| Requirement |
Please edit the lines from the line with "Viewport: 1006px width, 754px" up to and including the line with "pos(401,347)", replacing "Email" with "Password" and keeping everything else the same. Give back only those lines, without the pictures.

| The data |
☆ ☆ ☆ ☆ ☆ ☆ ☆

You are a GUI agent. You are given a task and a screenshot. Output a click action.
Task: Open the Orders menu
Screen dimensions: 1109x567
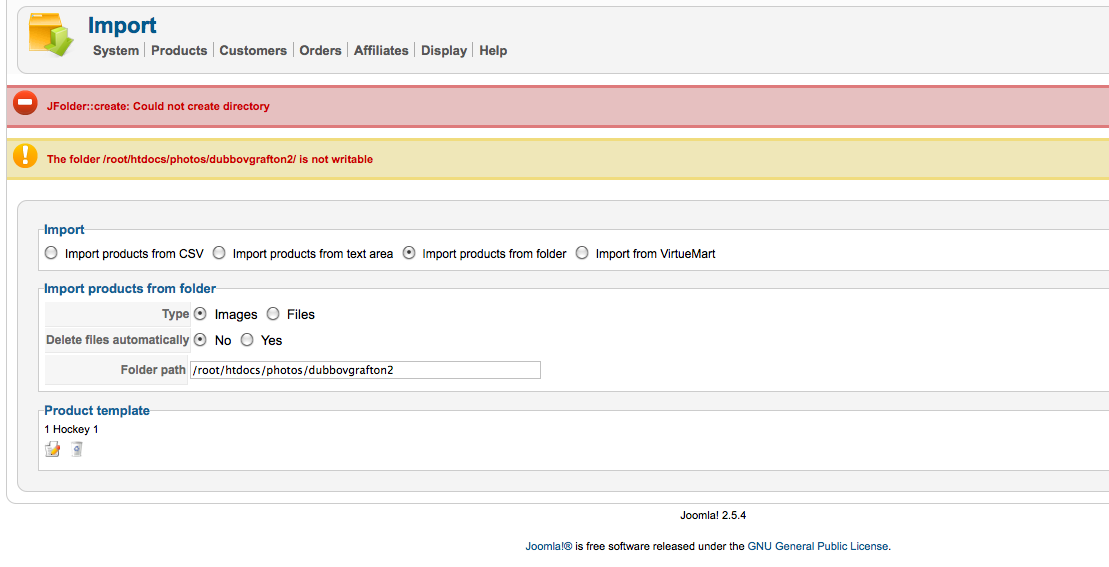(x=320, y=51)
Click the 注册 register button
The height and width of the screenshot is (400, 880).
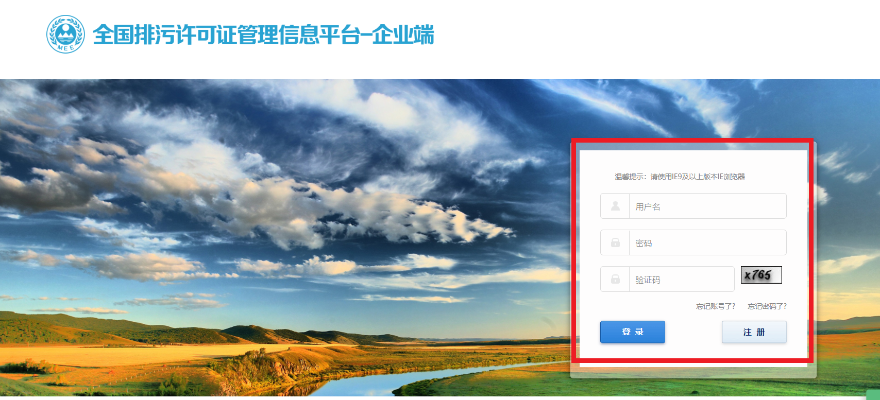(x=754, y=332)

☆ ☆ ☆ ☆ ☆ ☆ ☆

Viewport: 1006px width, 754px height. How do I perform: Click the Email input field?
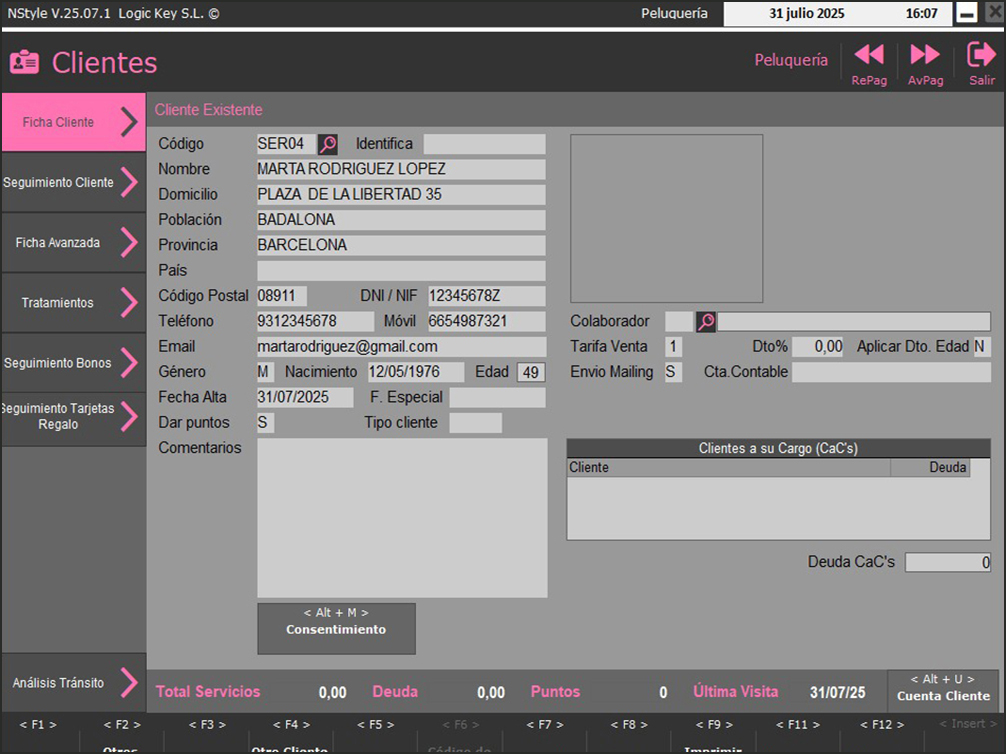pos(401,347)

☆ ☆ ☆ ☆ ☆ ☆ ☆

| The answer |
Viewport: 1006px width, 754px height. How do I perform: Click the Password input field?
pos(401,347)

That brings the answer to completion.